(What is required) Every record that follows must be set down word for word.

___ Stored data

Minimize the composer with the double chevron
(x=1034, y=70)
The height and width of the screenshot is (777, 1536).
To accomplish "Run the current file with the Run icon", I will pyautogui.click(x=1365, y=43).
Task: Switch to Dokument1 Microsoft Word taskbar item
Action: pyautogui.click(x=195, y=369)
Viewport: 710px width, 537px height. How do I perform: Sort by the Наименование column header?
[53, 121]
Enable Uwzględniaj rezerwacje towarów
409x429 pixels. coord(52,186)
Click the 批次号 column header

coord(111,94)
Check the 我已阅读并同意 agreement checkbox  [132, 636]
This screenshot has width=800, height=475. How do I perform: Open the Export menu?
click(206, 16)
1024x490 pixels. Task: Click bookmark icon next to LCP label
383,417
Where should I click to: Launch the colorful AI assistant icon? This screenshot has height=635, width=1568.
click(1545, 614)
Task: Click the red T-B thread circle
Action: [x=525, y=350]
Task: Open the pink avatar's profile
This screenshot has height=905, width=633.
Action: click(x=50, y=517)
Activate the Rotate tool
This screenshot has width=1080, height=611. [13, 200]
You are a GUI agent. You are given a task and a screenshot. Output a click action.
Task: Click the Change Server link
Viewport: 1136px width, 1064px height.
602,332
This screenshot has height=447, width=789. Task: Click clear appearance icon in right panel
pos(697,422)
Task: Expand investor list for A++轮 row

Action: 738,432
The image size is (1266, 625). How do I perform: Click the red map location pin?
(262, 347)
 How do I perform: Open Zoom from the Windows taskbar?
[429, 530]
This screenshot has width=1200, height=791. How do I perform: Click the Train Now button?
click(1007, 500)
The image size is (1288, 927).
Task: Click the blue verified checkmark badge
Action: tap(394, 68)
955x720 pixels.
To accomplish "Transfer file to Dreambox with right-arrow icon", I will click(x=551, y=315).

______

(Task output)
Minimize the composer with the double chevron
(x=1034, y=70)
The height and width of the screenshot is (777, 1536).
To accomplish "Run the current file with the Run icon", I will pyautogui.click(x=1365, y=43).
Task: Switch to Dokument1 Microsoft Word taskbar item
Action: pyautogui.click(x=195, y=369)
Viewport: 710px width, 537px height. How do I perform: Sort by the Наименование column header?
[53, 121]
Enable Uwzględniaj rezerwacje towarów
409x429 pixels. coord(52,186)
Click the 批次号 column header

coord(111,94)
Check the 我已阅读并同意 agreement checkbox  [132, 636]
This screenshot has width=800, height=475. How do I perform: Open the Export menu?
click(206, 16)
1024x490 pixels. Task: Click bookmark icon next to LCP label
383,417
Where should I click to: Launch the colorful AI assistant icon? This screenshot has height=635, width=1568.
click(1545, 614)
Task: Click the red T-B thread circle
Action: [x=525, y=350]
Task: Open the pink avatar's profile
This screenshot has height=905, width=633.
Action: click(x=50, y=517)
Activate the Rotate tool
This screenshot has width=1080, height=611. [13, 200]
You are a GUI agent. You are given a task and a screenshot. Output a click action.
Task: Click the Change Server link
Viewport: 1136px width, 1064px height.
602,332
This screenshot has height=447, width=789. Task: Click clear appearance icon in right panel
pos(697,422)
Task: Expand investor list for A++轮 row

Action: 738,432
The image size is (1266, 625). How do I perform: Click the red map location pin?
(262, 347)
 How do I perform: Open Zoom from the Windows taskbar?
[429, 530]
This screenshot has width=1200, height=791. How do I perform: Click the Train Now button?
click(1007, 500)
The image size is (1288, 927).
Task: Click the blue verified checkmark badge
Action: tap(394, 68)
955x720 pixels.
To accomplish "Transfer file to Dreambox with right-arrow icon", I will click(x=551, y=315).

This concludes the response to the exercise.